◆ Description of the task ◆
If a line of the data below holds the string "computer", copy it.

◆ Extracted records ◆
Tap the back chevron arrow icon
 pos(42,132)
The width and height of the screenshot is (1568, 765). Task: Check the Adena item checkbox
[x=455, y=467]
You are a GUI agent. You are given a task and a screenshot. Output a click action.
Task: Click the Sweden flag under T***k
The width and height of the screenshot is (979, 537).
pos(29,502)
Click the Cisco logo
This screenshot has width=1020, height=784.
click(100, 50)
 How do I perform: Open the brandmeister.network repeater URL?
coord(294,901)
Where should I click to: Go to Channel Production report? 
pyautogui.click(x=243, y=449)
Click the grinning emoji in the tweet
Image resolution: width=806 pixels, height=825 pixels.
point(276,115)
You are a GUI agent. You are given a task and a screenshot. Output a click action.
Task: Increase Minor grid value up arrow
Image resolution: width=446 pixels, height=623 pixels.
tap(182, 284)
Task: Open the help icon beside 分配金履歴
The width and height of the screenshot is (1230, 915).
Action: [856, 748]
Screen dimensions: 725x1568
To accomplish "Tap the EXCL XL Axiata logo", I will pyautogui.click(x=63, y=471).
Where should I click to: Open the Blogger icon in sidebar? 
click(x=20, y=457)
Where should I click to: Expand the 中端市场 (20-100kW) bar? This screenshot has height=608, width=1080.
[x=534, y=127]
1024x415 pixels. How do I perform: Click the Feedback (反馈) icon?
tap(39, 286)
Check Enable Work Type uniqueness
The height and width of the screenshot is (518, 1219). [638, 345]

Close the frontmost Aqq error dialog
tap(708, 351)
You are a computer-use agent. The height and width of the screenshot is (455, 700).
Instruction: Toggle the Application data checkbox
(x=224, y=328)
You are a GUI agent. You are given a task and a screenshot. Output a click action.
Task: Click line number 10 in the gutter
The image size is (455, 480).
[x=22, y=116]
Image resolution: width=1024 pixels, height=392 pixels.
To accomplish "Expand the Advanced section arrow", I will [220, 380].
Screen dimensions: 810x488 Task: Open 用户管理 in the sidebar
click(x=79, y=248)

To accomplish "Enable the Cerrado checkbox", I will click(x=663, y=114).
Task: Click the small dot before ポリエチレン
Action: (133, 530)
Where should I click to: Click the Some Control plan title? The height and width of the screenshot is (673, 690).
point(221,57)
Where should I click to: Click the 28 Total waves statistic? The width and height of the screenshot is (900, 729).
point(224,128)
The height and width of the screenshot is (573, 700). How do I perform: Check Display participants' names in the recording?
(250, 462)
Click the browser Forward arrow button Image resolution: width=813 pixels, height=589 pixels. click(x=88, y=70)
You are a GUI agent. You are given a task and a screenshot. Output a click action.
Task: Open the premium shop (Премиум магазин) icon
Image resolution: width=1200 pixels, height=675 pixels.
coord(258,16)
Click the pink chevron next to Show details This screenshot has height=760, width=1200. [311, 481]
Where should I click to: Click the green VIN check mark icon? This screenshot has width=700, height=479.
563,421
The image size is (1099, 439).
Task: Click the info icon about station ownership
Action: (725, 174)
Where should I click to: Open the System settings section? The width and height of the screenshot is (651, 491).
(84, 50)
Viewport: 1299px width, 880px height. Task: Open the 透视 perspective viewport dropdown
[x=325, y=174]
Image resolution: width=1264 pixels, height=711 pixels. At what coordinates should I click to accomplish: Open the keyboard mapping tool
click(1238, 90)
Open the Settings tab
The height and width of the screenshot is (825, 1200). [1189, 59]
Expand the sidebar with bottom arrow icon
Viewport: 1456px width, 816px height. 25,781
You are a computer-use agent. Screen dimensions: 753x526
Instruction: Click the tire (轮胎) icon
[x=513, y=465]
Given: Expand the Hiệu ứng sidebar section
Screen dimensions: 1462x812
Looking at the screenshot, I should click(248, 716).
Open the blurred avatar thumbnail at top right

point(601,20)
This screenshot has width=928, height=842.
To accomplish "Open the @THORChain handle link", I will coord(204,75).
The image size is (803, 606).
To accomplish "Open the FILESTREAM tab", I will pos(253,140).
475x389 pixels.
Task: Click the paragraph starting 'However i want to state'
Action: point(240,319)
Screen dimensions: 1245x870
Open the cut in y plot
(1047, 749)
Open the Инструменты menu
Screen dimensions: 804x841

◆ Response below ◆
You are a computer-use agent. The height and width of the screenshot is (455, 700).
You are a computer-use agent. Screen dimensions: 753x526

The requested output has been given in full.